Haven't seen you around here for a while, Guillaume. Great to read your hard-nosed professional answers again.

Rik
 
Having the IS within each individual lens allows canon to adjust
the IS system specifically for the optics for that lens, thus
allowing for a better overall IS system. The IS needed for say the
70-300 DO IS is far different from the 17-85 IS. Having the IS in
the body of the camera limits its ability to stablize the image.
However it is a nice little marketing gimmick and weak minds that
don't understand that fall for it all the time. Good for business,
bad for uneducated consumers.
unless of course the technology is good enough where the body can read the lens and the IS can act accordingly. shrug

also, i think "weak minds" is a funny term... it makes me think i'm in a bad 80s movie about chess or something. (actually... basically like rocky IV... but with chess).

--
-Dan
 
In a shot like this, you need to keep the shutter speed up to prevent motion blur from subject movement. IS can't help with that.

HOWEVER, I love IS, and have it on my 70-200 and on my 17-85 lenses.

But let's not forget that a good wedding photographer has his own style, and what some couples love others would hate. (I've known some serious people who would hate this shot and others who would love it!)

--
Jeff Peterman

Any insults, implied anger, bad grammar and bad spelling, are entirely unintentionalal. Sorry.
http://www.pbase.com/jeffp25

 
You guys can speculate watever you want as though nobody among pro reviewers tested AS vs IS (just check DPR or Imaging-Resource reviews of KM 7D or A2/A200) or nobody has and uses both Canon/Nikon IS/VR lenses and KM AS bodies. AS works and works well, on par with IS.

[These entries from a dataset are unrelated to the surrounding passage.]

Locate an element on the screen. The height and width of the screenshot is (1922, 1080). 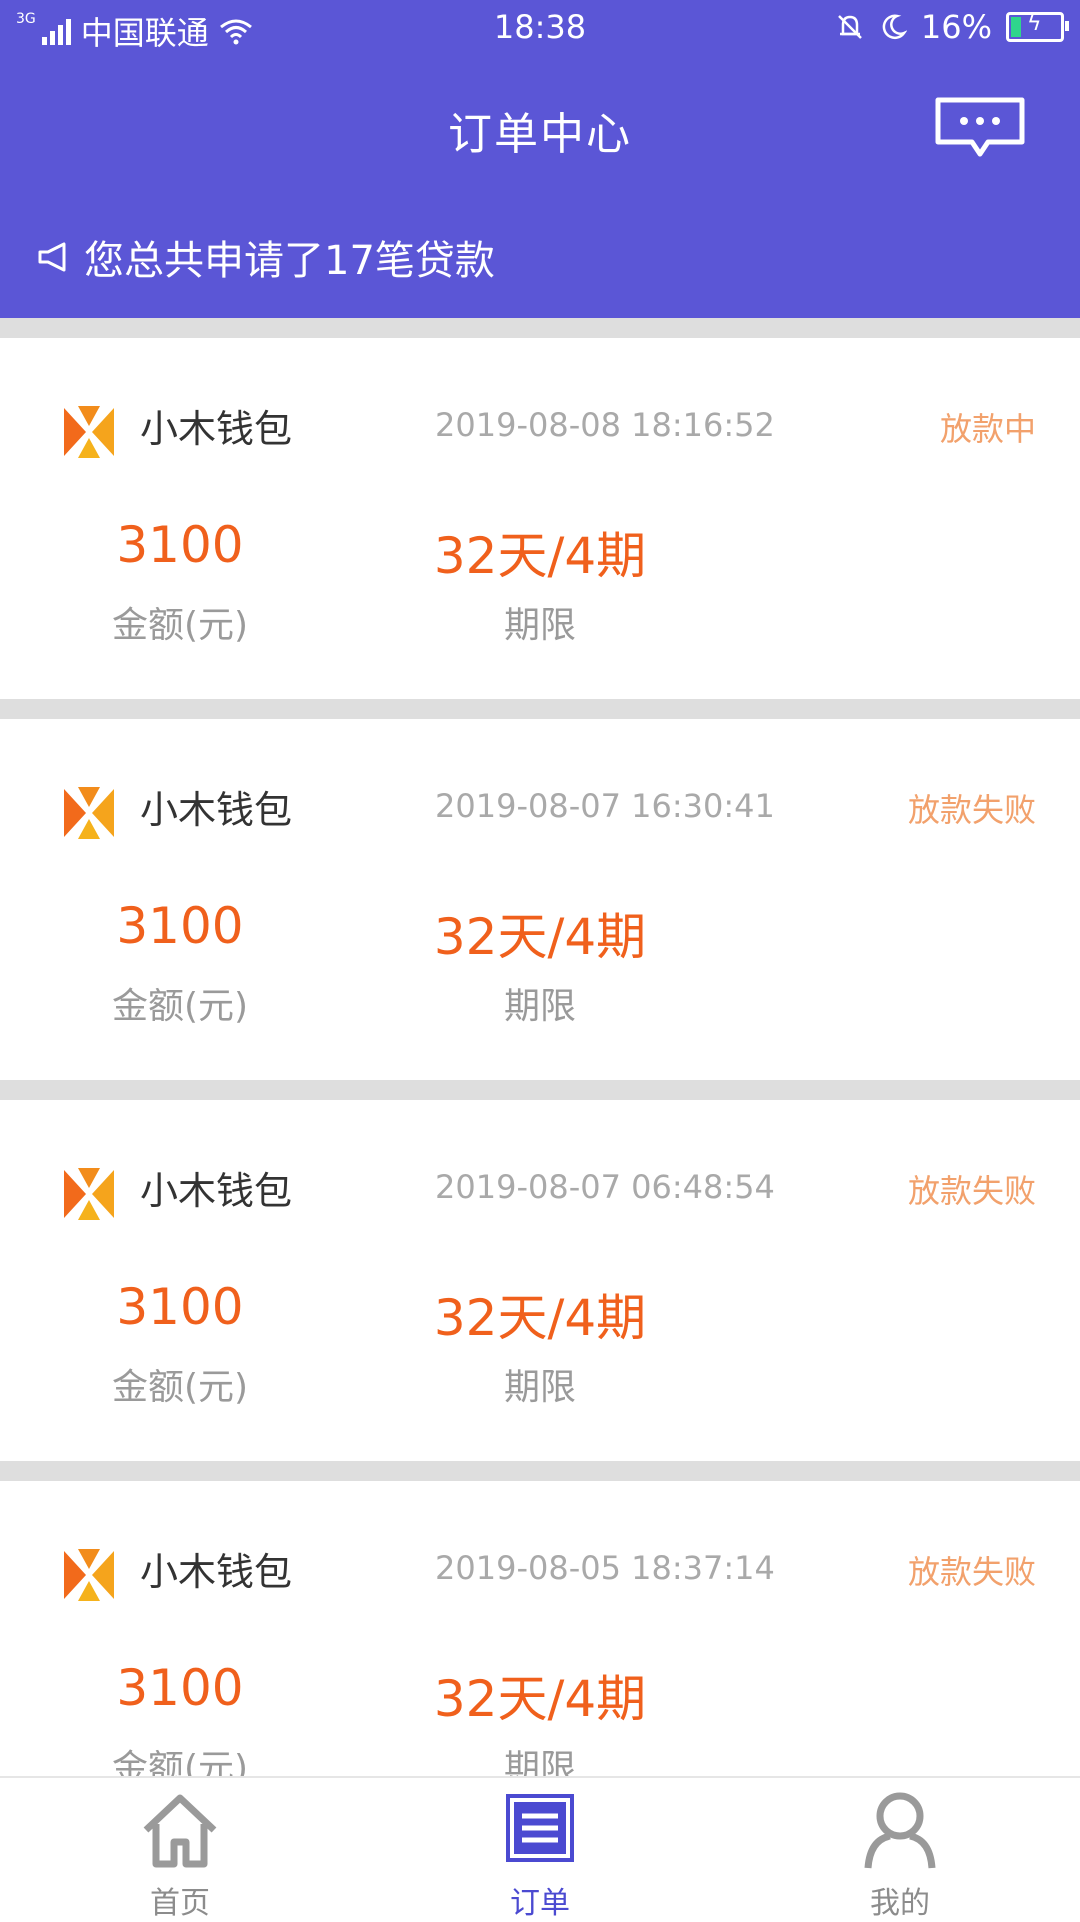
status-right: 16% ϟ is located at coordinates (952, 27).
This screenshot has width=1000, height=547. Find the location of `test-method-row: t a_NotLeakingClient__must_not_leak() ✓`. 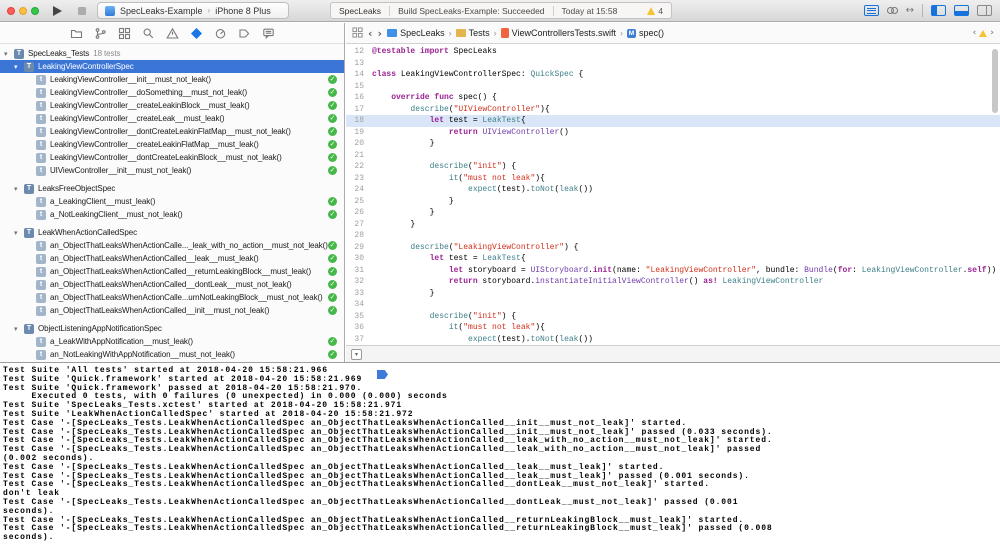

test-method-row: t a_NotLeakingClient__must_not_leak() ✓ is located at coordinates (172, 214).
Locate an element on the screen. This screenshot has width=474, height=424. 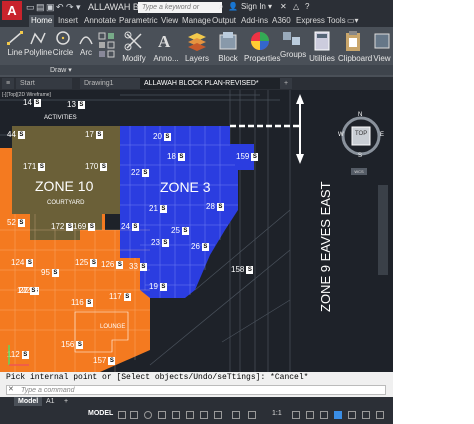
panel-toggle-icon: ▭▾ is located at coordinates (353, 21).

I for one have both 28-135 IS on my 300D and KM A2 with buitin 28-200 and in-body AS. Lemme tell you both stabilization systems on average give a 2 stop lattitude fro handholding. Both IS and AS share same pluses (2-3 stops with static obejcts) and same limitations (no way a replacement, especially for action, for fast constant aperture lens).

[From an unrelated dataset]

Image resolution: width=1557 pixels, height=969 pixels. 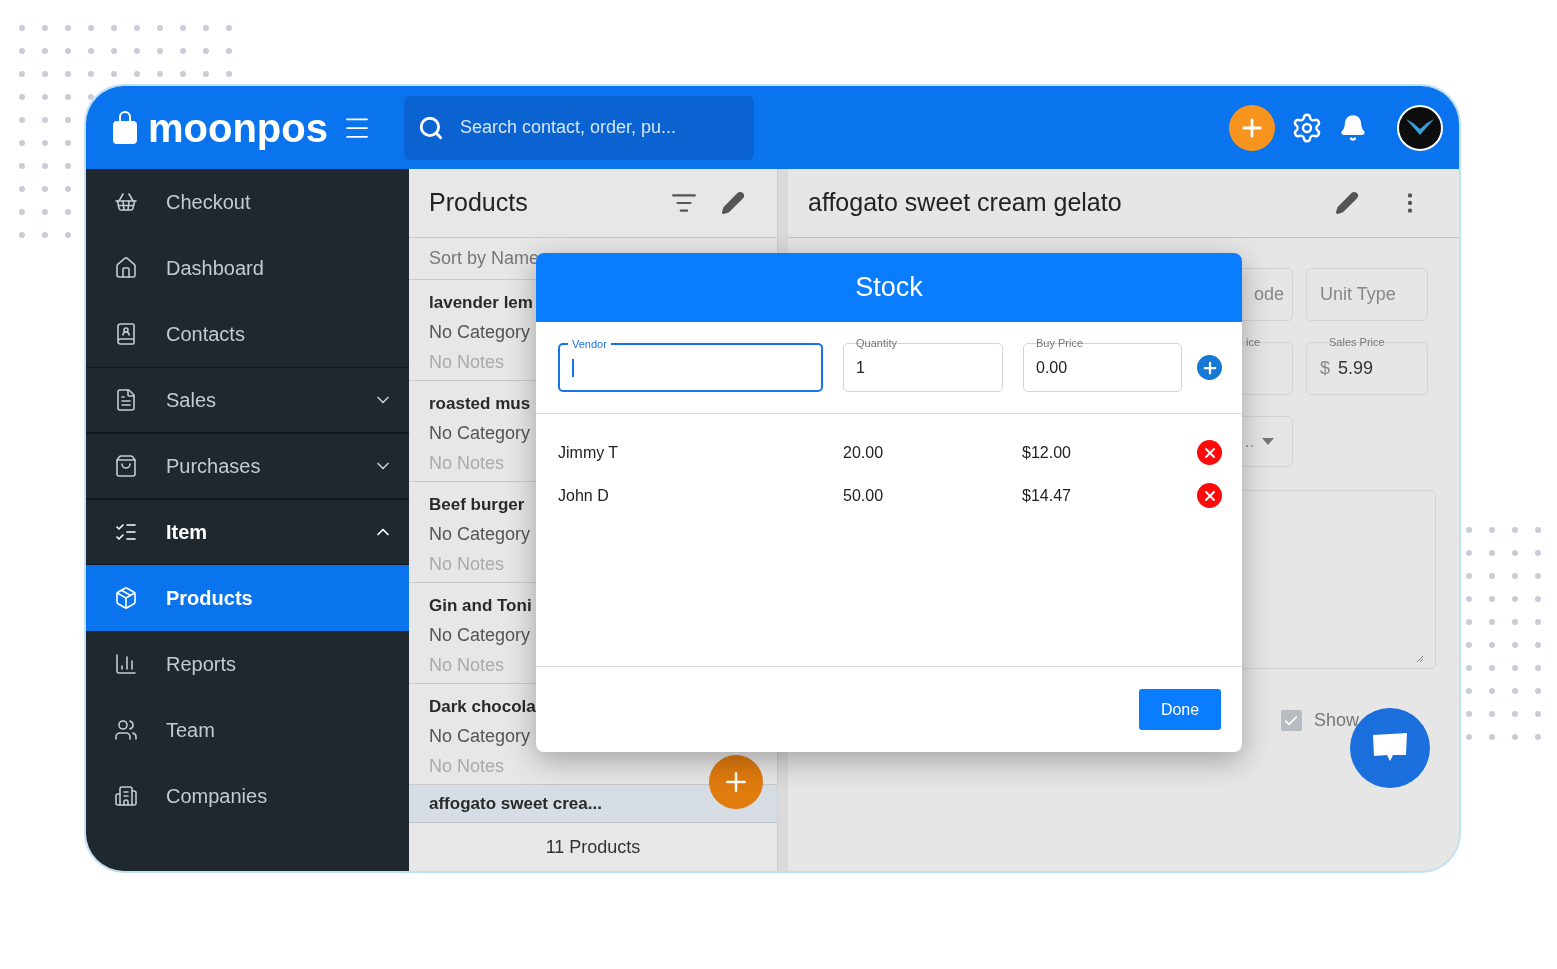 I want to click on add-button, so click(x=1252, y=128).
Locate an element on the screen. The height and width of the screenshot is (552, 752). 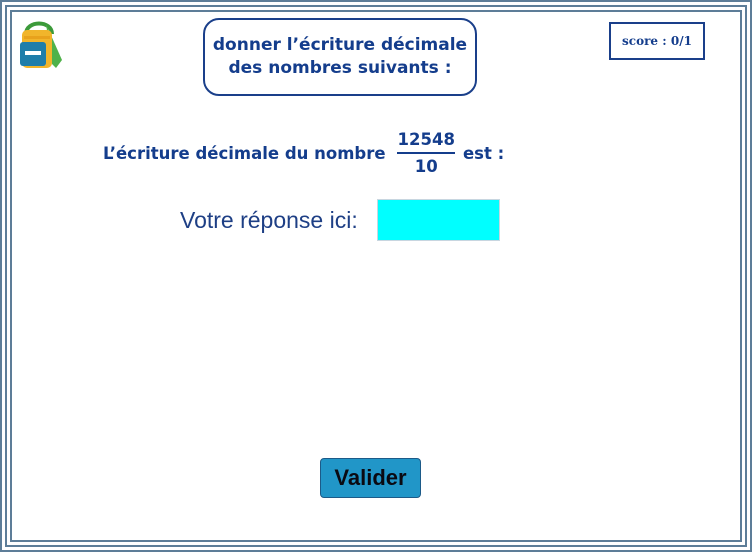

You can't say which system is absolutely better. Both have specififc pluses and minuses.

DSLR (like 7D/5D) with in-body AS:

+ Every lens ordinary becomes stabilized saving you hundreds and opening wider range of lens for your needs. Imagine. 17-40L suddenly becoming also stabilized without costing more and weighting more. Heck, who would refuse to open few stops on 18-55 kit lens so they could perform better?

+ Judging by KM's prices vs competition AS doesn't increase substantially per body price.
  • Having sesnsor constantly moving within body is a scary proposition in terms of things that can go wrong due to added complexity and moving parts.
  • At same focal length to compensate for shake sensor platform has to move with greater amplitude and faster than optical in-lens element.
  • As opposed to IS you don't see effects of stabilization in the finder (though KM shows a nifty bar gauge).
In-lens IS/VR:

+ Point of failure is concentrates within single lens and not body (a good thing unless IS lens cost more than camera).
+ No extra to pay for a body.
+ You see effects of stabiliztion on a finder.
+ Somewhat better stabilization effect, especially at longer end.
  • Additional in-lens stabilization elements add complexity and invariably compromise optical quality and make lens bigger, heavier, potentially less reliable and more expensive.
  • Limited choice of IS/VR lens as opposed to AS with which every lens becomes stabilized on AS body.
--
http://www.pbase.com/klopus
 
And if you DON't WANT that IS/AS/VR stuff at all?

If it is in the body you have to pay for something you don't want ... no, thank you - I'll take the dinner.

However, I'm not sure if this one size fits all thingy from Minolta really works with all lenses to 100% .. can the sensor really be moved that far, and, most of all, that fast?